TRY IT:
Every line from the start of the listing below through the line that contains "ビジネスの機会を広げ、潜在顧客を探求 (265, 457)" is to be reproduced word for word.

[DATASET]

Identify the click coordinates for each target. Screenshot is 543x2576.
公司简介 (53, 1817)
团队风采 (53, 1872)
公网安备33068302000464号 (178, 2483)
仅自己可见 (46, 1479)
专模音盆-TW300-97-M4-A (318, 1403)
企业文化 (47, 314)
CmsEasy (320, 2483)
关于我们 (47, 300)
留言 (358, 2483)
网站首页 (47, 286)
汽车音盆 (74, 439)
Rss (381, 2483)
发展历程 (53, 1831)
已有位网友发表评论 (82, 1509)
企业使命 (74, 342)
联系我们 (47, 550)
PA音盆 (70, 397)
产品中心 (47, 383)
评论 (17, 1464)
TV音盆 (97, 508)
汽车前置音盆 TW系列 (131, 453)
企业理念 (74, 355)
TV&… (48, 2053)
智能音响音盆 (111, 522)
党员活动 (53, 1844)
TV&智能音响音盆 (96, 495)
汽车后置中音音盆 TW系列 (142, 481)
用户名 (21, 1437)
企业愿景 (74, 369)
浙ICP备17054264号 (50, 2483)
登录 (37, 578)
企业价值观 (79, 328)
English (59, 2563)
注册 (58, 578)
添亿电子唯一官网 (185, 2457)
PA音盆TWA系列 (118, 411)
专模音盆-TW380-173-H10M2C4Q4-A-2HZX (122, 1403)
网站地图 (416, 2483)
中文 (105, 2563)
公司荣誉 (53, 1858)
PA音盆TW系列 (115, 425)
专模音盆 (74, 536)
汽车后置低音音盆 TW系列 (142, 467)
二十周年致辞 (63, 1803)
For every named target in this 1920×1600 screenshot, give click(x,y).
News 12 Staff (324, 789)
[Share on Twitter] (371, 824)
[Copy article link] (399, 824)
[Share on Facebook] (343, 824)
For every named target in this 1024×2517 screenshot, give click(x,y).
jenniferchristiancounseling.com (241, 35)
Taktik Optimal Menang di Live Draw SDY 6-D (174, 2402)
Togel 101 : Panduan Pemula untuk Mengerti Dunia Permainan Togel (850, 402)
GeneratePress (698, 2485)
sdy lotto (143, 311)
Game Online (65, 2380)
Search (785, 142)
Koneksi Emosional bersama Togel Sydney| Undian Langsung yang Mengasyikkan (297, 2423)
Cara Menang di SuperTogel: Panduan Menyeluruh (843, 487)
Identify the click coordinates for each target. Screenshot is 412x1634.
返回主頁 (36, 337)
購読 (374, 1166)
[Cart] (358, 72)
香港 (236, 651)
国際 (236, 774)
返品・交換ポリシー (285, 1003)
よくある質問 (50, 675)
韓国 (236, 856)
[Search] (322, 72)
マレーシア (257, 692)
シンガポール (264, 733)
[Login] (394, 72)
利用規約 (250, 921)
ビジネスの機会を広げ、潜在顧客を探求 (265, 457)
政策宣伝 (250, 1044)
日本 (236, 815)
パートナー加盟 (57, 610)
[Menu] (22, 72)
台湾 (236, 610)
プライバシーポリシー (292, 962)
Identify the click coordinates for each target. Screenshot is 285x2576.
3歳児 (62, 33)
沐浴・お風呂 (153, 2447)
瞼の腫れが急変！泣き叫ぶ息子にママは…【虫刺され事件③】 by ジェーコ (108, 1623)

[/DATASET]

EXERCISE OUTPUT:
Identify the click coordinates for each target. Screenshot is 543x2576.
公司简介 (53, 1817)
团队风采 (53, 1872)
公网安备33068302000464号 (178, 2483)
仅自己可见 (46, 1479)
专模音盆-TW300-97-M4-A (318, 1403)
企业文化 (47, 314)
CmsEasy (320, 2483)
关于我们 (47, 300)
留言 (358, 2483)
网站首页 (47, 286)
汽车音盆 (74, 439)
Rss (381, 2483)
发展历程 (53, 1831)
已有位网友发表评论 (82, 1509)
企业使命 (74, 342)
联系我们 (47, 550)
PA音盆 (70, 397)
产品中心 (47, 383)
评论 (17, 1464)
TV音盆 (97, 508)
汽车前置音盆 TW系列 (131, 453)
企业理念 (74, 355)
TV&… (48, 2053)
智能音响音盆 (111, 522)
党员活动 (53, 1844)
TV&智能音响音盆 (96, 495)
汽车后置中音音盆 TW系列 (142, 481)
用户名 (21, 1437)
企业愿景 (74, 369)
浙ICP备17054264号 (50, 2483)
登录 (37, 578)
企业价值观 (79, 328)
English (59, 2563)
注册 (58, 578)
添亿电子唯一官网 (185, 2457)
PA音盆TWA系列 (118, 411)
专模音盆-TW380-173-H10M2C4Q4-A-2HZX (122, 1403)
网站地图 (416, 2483)
中文 (105, 2563)
公司荣誉 (53, 1858)
PA音盆TW系列 (115, 425)
专模音盆 (74, 536)
汽车后置低音音盆 TW系列 (142, 467)
二十周年致辞 (63, 1803)
For every named target in this 1920×1600 screenshot, give click(x,y).
News 12 Staff (324, 789)
[Share on Twitter] (371, 824)
[Copy article link] (399, 824)
[Share on Facebook] (343, 824)
For every named target in this 1024×2517 screenshot, give click(x,y).
jenniferchristiancounseling.com (241, 35)
Taktik Optimal Menang di Live Draw SDY 6-D (174, 2402)
Togel 101 : Panduan Pemula untuk Mengerti Dunia Permainan Togel (850, 402)
GeneratePress (698, 2485)
sdy lotto (143, 311)
Game Online (65, 2380)
Search (785, 142)
Koneksi Emosional bersama Togel Sydney| Undian Langsung yang Mengasyikkan (297, 2423)
Cara Menang di SuperTogel: Panduan Menyeluruh (843, 487)
Identify the click coordinates for each target. Screenshot is 412x1634.
返回主頁 (36, 337)
購読 (374, 1166)
[Cart] (358, 72)
香港 (236, 651)
国際 (236, 774)
返品・交換ポリシー (285, 1003)
よくある質問 (50, 675)
韓国 (236, 856)
[Search] (322, 72)
マレーシア (257, 692)
シンガポール (264, 733)
[Login] (394, 72)
利用規約 (250, 921)
ビジネスの機会を広げ、潜在顧客を探求 (265, 457)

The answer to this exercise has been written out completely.